Você vê os seus dois livros como complementares?
Eles conversam muito bem. Esses dias até perguntei no meu perfil no Instagram para quem leu qual ordem achava que deveria ser a melhor. Costumo dizer que quem está precisando de formas imediatas de como falar com a criança, seria o primeiro livro. Mas quem está precisando olhar para si e entender porque grita tanto, porque perde tanto a paciência, quer entender por que age desta forma, é melhor ir para o Por que Gritamos primeiro. Eles se complementam. O Educação Não Violenta é mais voltado para a relação com a criança. E o Por que Gritamos é todo voltado para a nossa relação com a gente mesmo.
Como tentar uma mudança na relação com os filhos que perdure para a vida pós-pandemia?
Educar de maneira não violenta não é passageiro, não é uma coisa que você pode "desver', sabe? Não consegue apagar isso da memória. Quando começa a dar passos para observar suas relações, é um caminho sem volta, não conseguimos mais fingir que esse caminho não existe. É um processo, mas não tem retorno. Tem altos e baixos, tropeços, têm momentos que queremos desistir. Mas ter contato com a educação não violenta e seguir com a vida como se ela não existisse, acho que não é possível, não consigo vislumbrar isso.
Mude de atitude agora!
Com mães e pais esgotados no confinamento, a conduta explosiva e baseada no grito tem se manifestado ainda mais nos lares. Confira três passos indicados por Elisama Santos para dar início a uma mudança de atitude que deve perdurar para o pós-pandemia:
Olhe para si
"A primeira coisa é olhar para si mesmo com mais amor. Somos cruéis com nossos filhos quando eles erram porque somos cruéis com nós mesmos quando erramos. Você erra e pensa: 'Sou muito ridícula, já deveria ter aprendido isso, só faço besteira'. Aí essa voz cruel transborda. O primeiro passo é ter consciência de como me trato, quais são as vozes que utilizo comigo. Porque aí vou perceber que essas vozes que uso com meu filho são as mesmas. A mudança da voz que utilizo comigo e da voz que utilizo com meu filho andam juntas".
Decisão contínua
"Educar de forma não violenta, sem gritos, é uma decisão constante, tomamos várias vezes no dia, em cada interação que tenho com meu filho e comigo. É consciente. Precisamos saber disso porque vamos errar, nos confundir, meter os pés pelas mãos. Precisamos encarar isso como um fato normal da nossa trajetória".
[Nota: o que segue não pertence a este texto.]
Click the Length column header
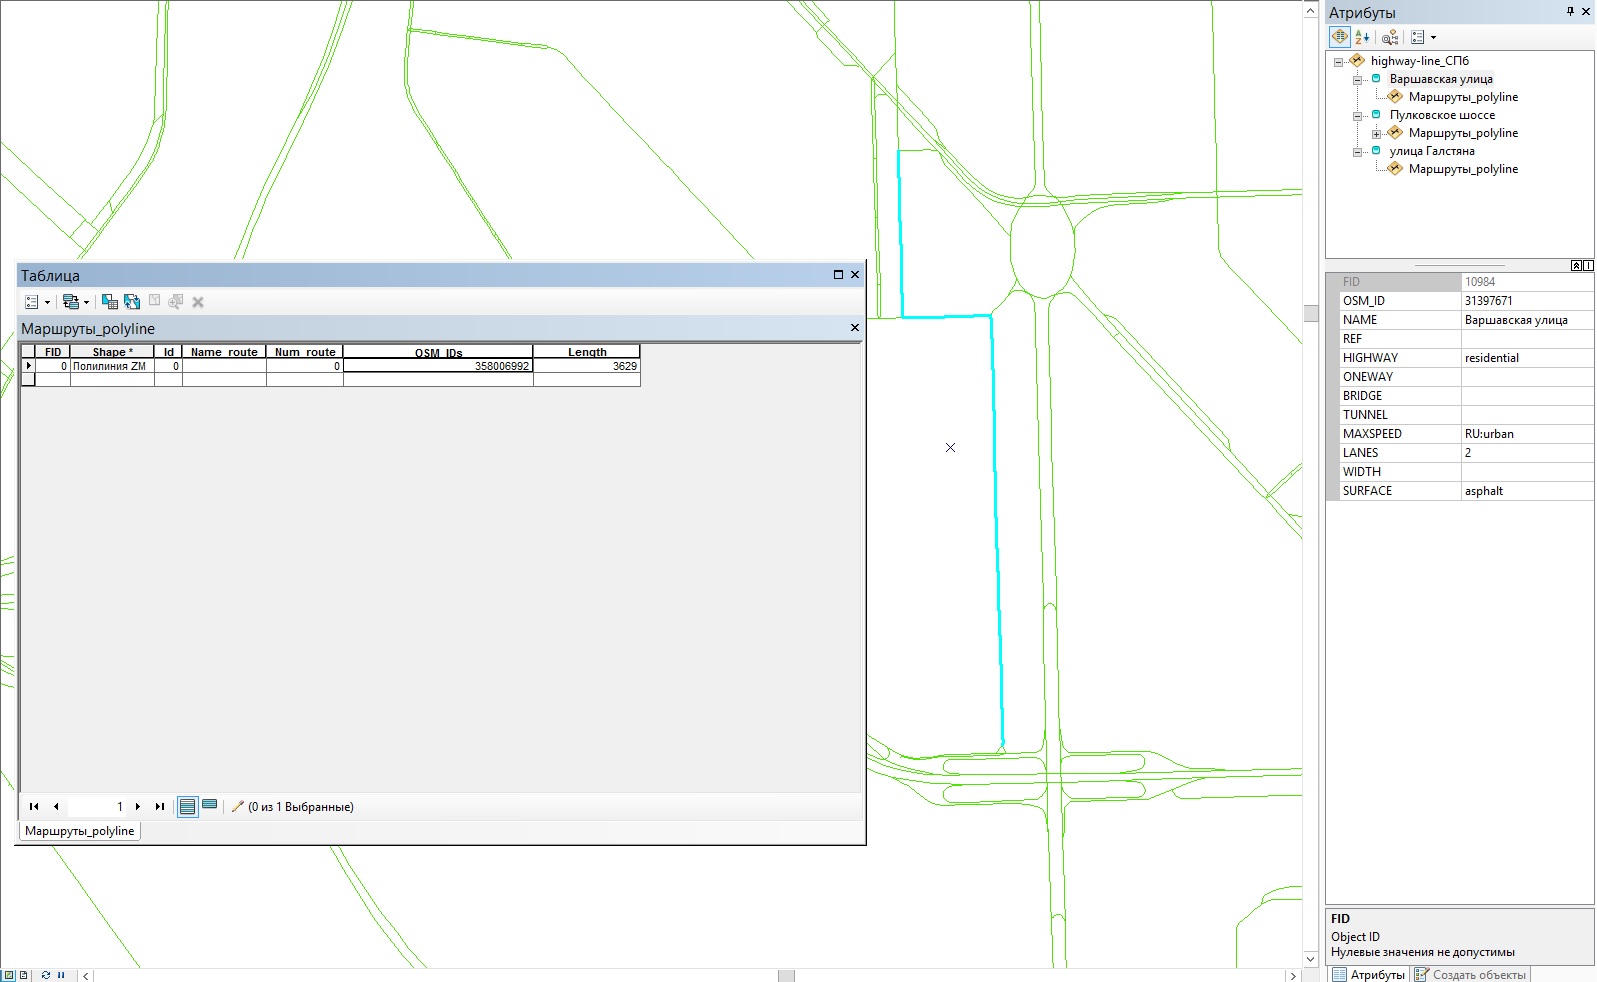This screenshot has height=982, width=1597. [587, 352]
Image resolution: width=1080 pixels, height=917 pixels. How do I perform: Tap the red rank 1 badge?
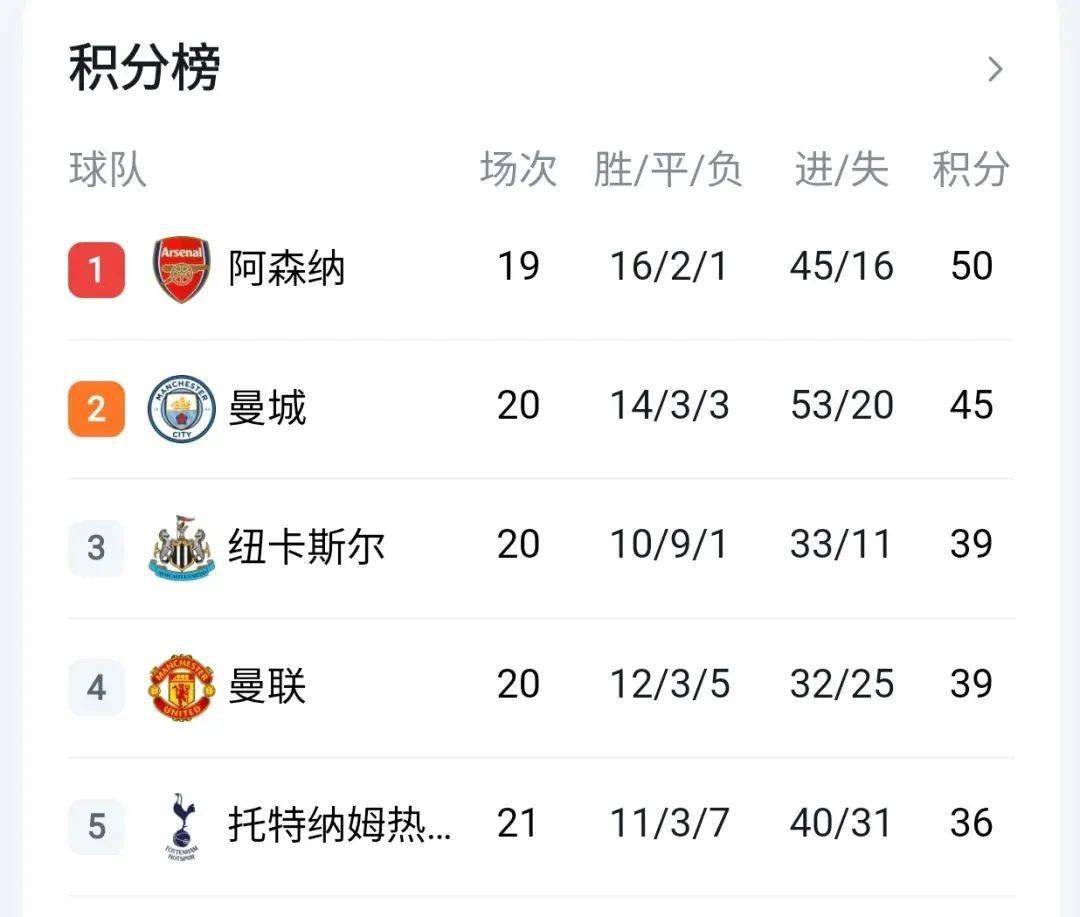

Compaixão com seus limites
"Agora, a compaixão é mais importante do que nunca. Estamos em casa, mas não estamos de férias, não é um ano sabático. Há um vírus mortal por aí. Estamos com medo, angústia, frustração, vivendo um tipo de luto. Quem não perdeu alguém ainda, pelo menos já perdeu planos. Do churrasco no domingo na casa dos amigos aos grandes planos, foi tudo embora. Nós estamos vivendo lutos. Não preciso ter uma superprodutividade, não preciso ter a criatividade da professora do meu filho. Preciso me perguntar o que é possível para mim hoje. Isso vai trazer mudanças para a relação com os filhos".